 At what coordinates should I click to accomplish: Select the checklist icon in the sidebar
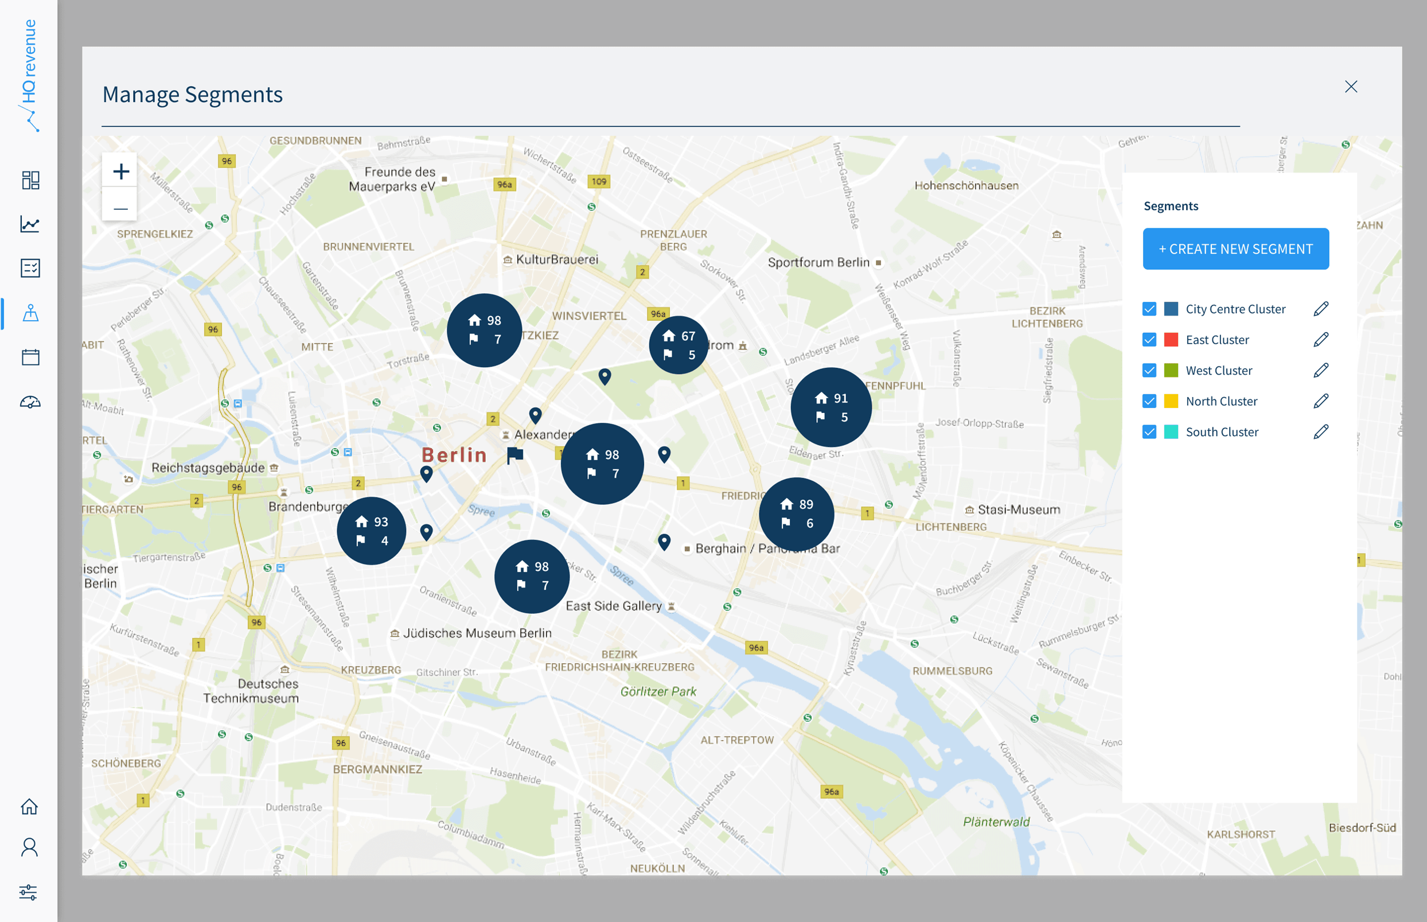coord(31,268)
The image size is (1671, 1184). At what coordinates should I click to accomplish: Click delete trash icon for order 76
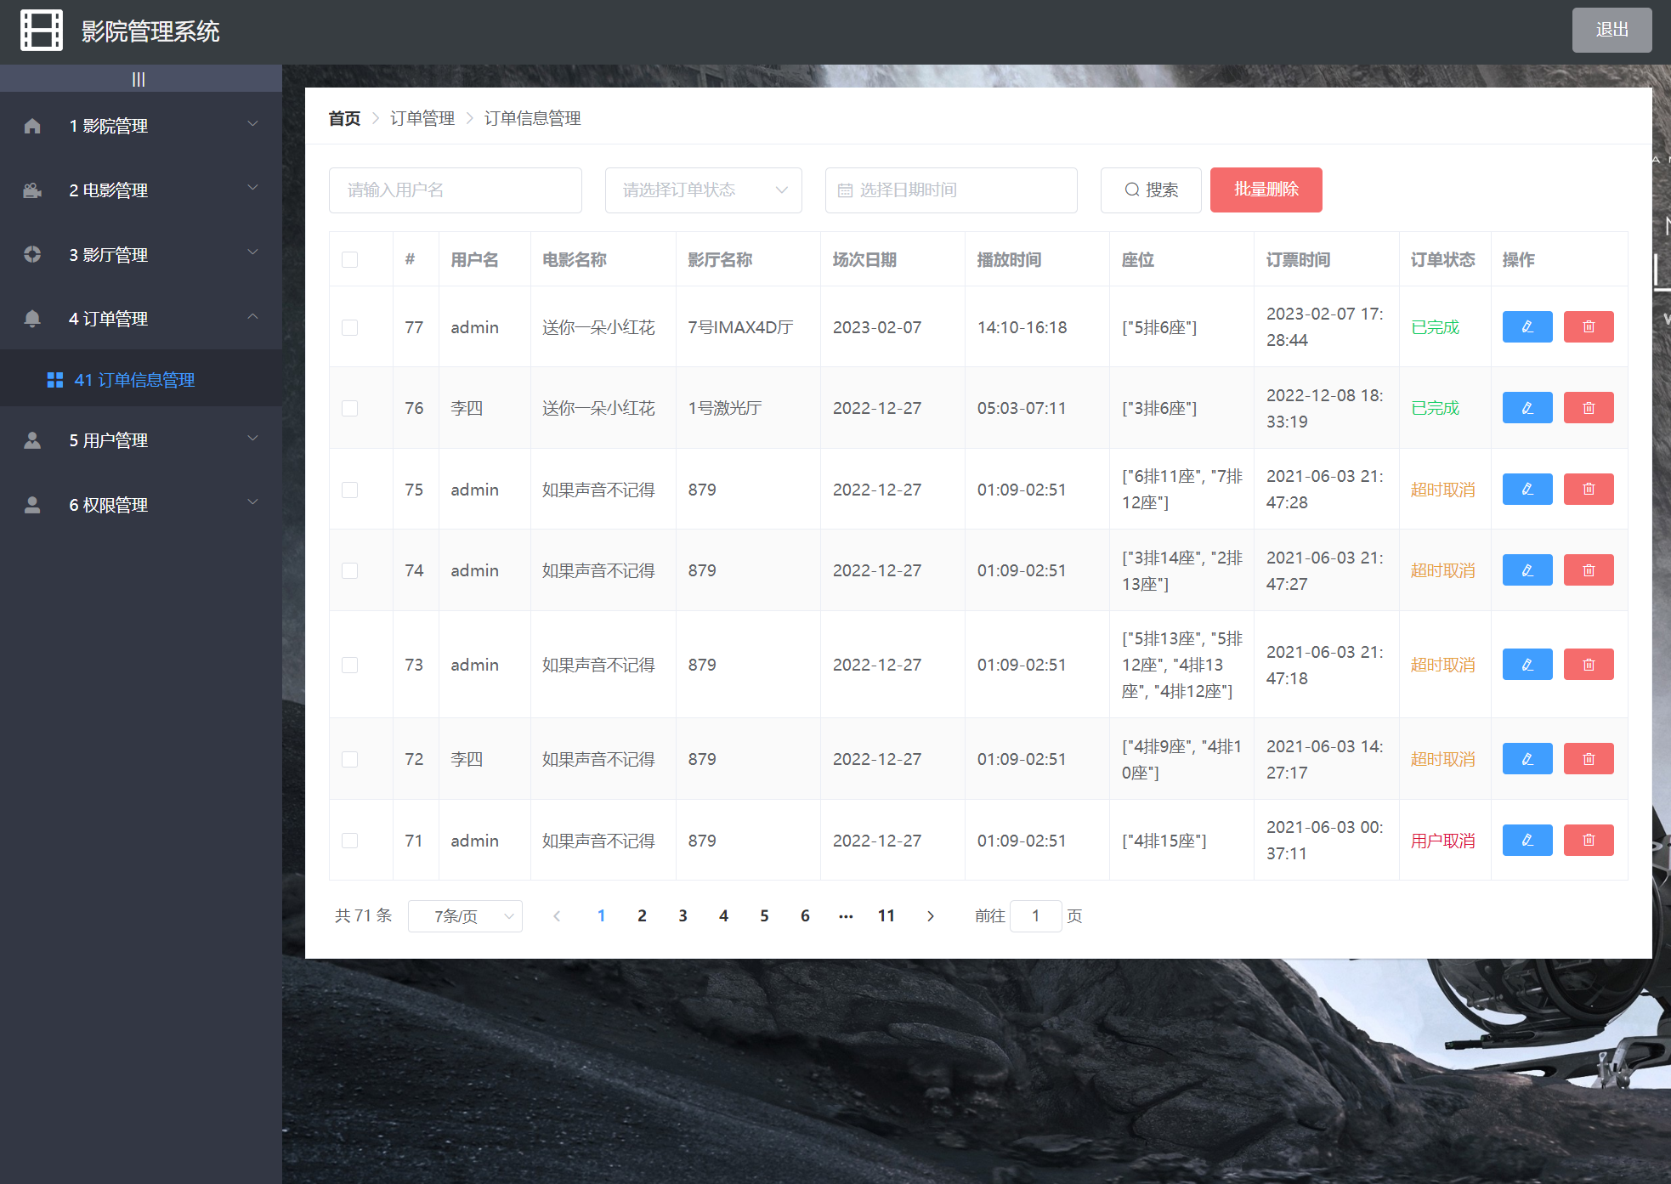(x=1588, y=408)
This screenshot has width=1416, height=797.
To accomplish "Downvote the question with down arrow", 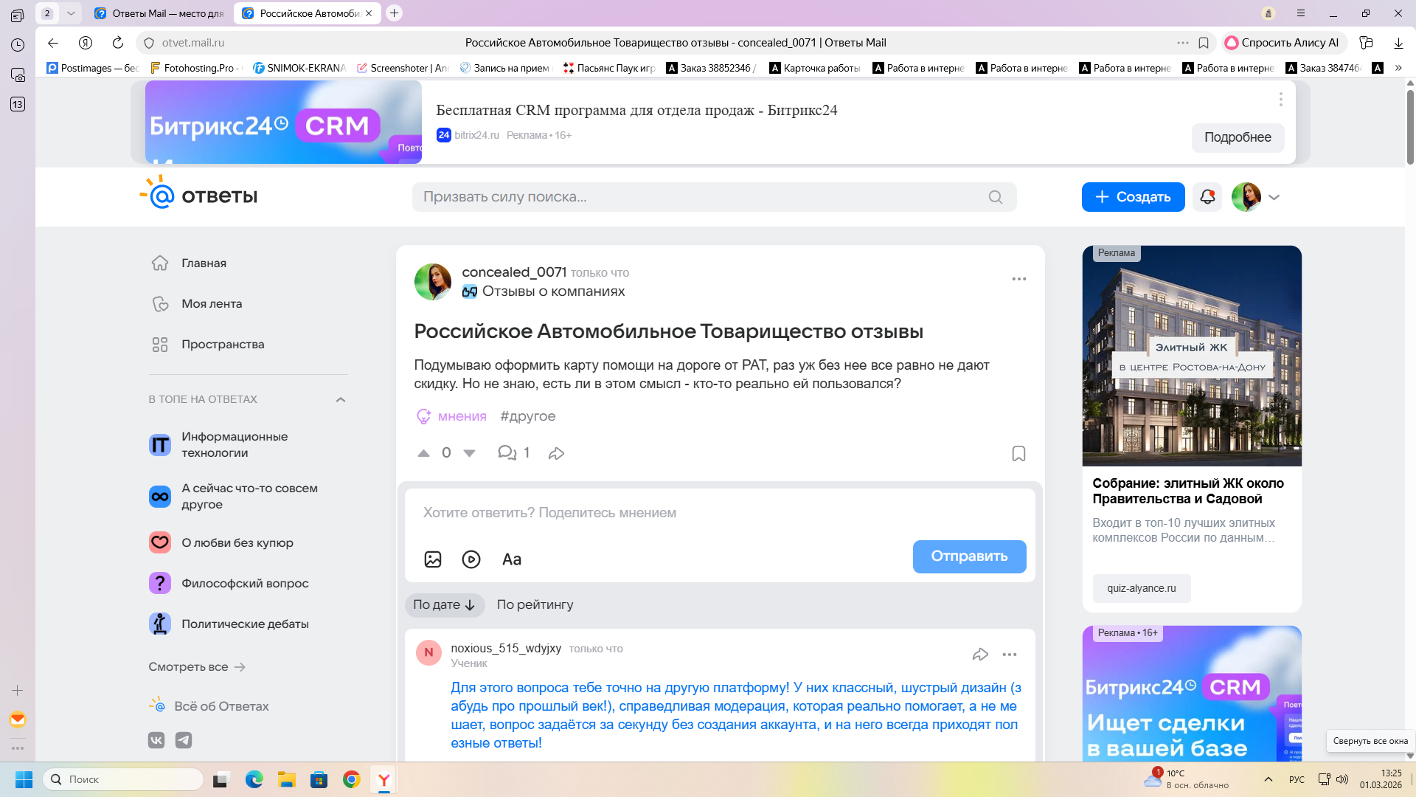I will click(469, 453).
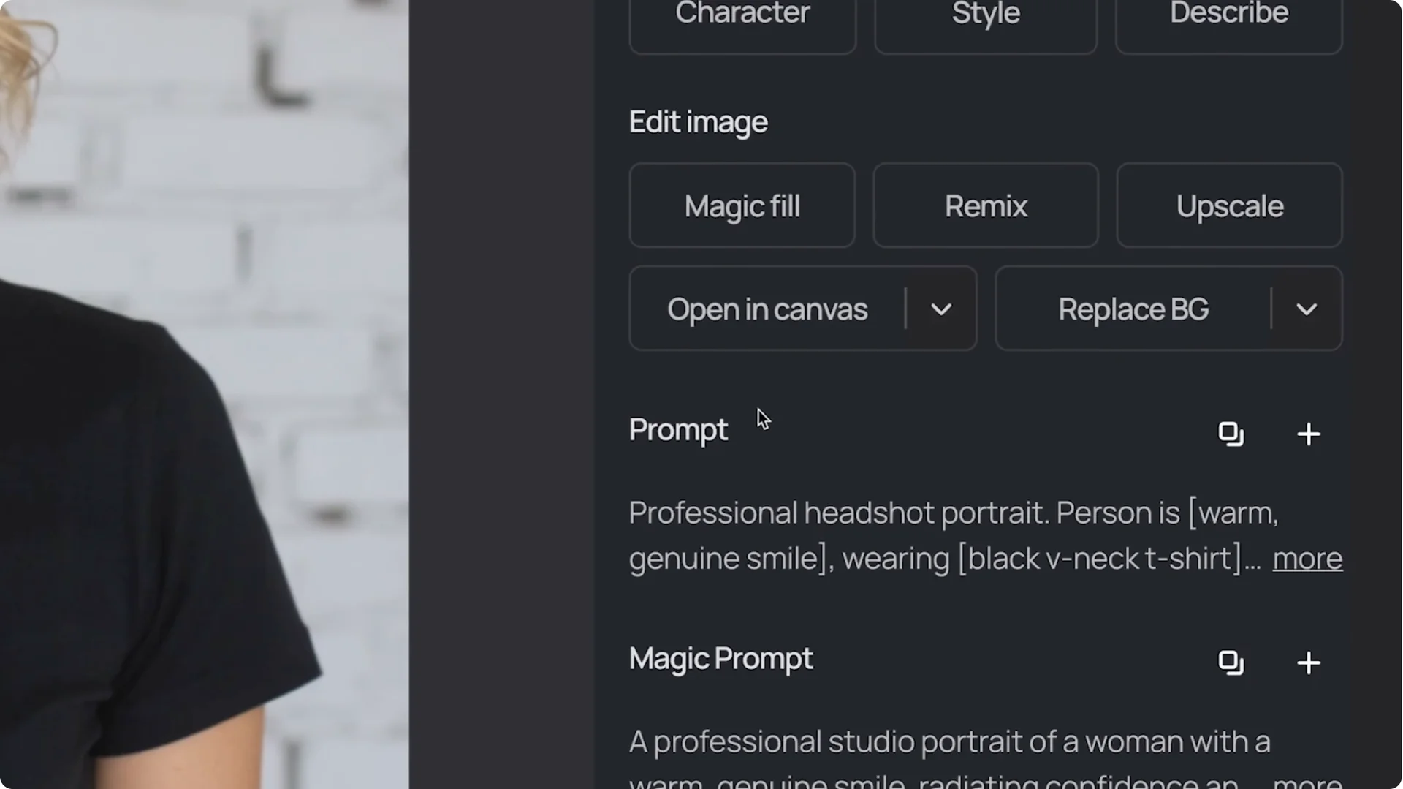Screen dimensions: 1403x789
Task: Click the Magic Prompt heading
Action: 720,658
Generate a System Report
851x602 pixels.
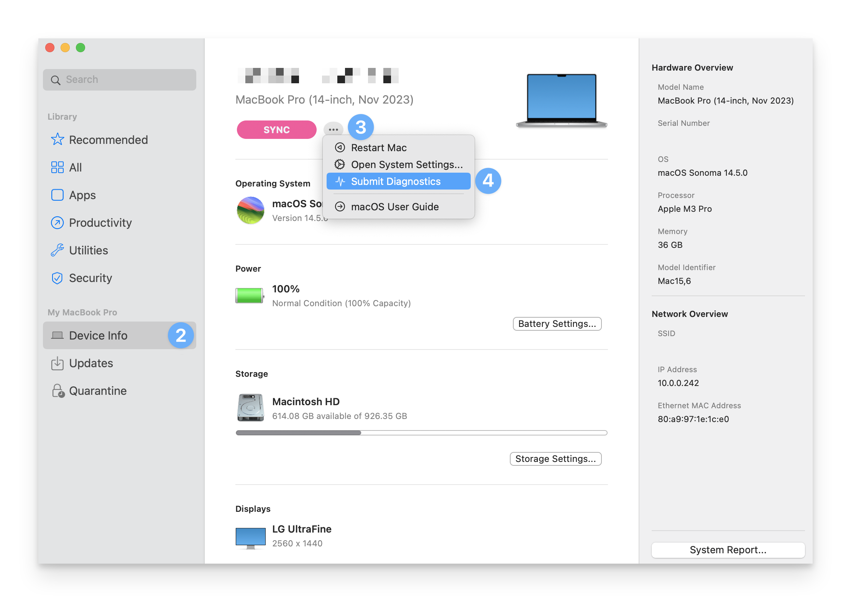tap(727, 550)
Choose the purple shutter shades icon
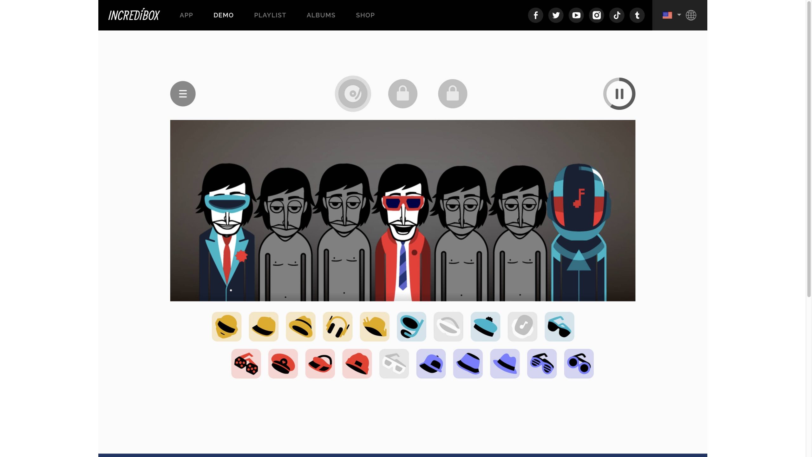 point(542,364)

__Required action__. Would you transcribe the lines above exactly, going from the line bearing "The image size" through the line bearing "This screenshot has width=1416, height=797.", and drop the pictures from the copy?

__Result of this exercise__.
The image size is (1671, 1184). At what coordinates should I click to accomplish: Click delete trash icon for order 76
(x=1588, y=408)
This screenshot has width=1416, height=797.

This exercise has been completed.